* Start *

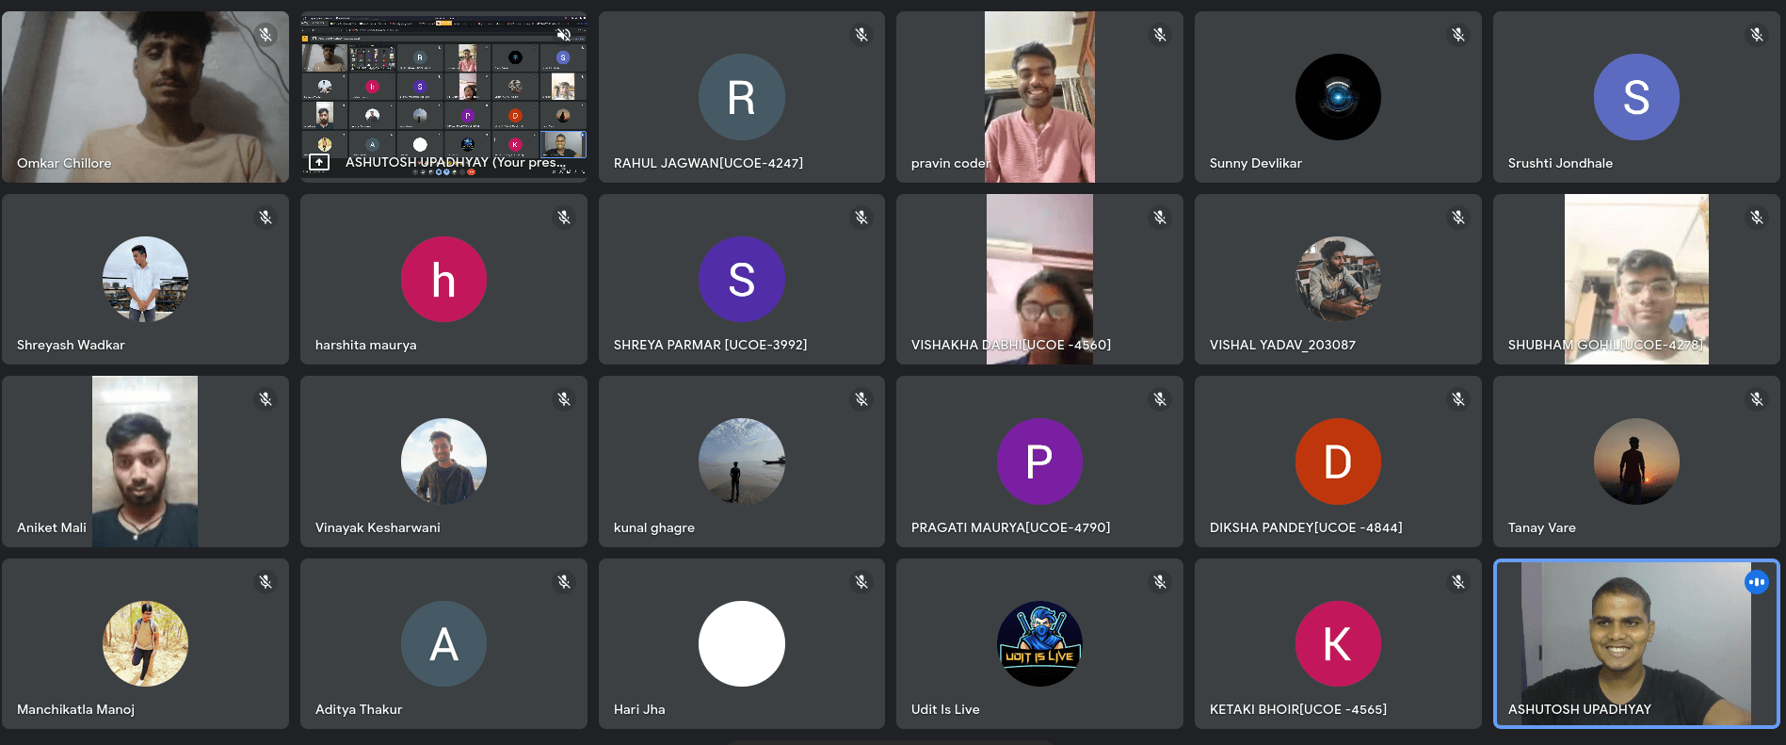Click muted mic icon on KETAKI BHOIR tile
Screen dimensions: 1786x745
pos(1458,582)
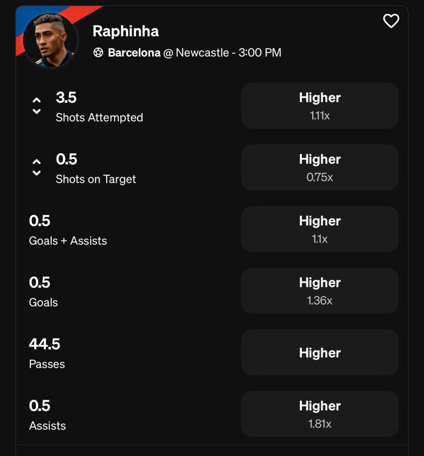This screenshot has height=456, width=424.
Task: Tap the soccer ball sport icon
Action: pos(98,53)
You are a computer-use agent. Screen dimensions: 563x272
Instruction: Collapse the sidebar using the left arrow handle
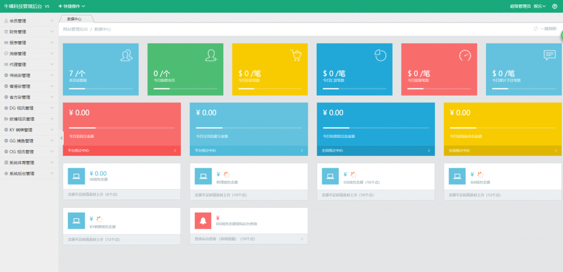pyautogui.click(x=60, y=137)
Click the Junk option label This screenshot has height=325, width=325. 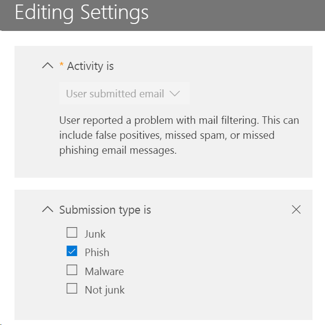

* End *

# [Objective]
Repeat every one of the lines above word for word, leaving out the pictures.

# [Final result]
Click muted mic icon on KETAKI BHOIR tile
Screen dimensions: 1786x745
pos(1458,582)
This screenshot has height=456, width=424.
Task: Tap the soccer ball sport icon
Action: pos(98,53)
You are a computer-use agent. Screen dimensions: 563x272
Instruction: Collapse the sidebar using the left arrow handle
pyautogui.click(x=60, y=137)
Click the Junk option label This screenshot has height=325, width=325. 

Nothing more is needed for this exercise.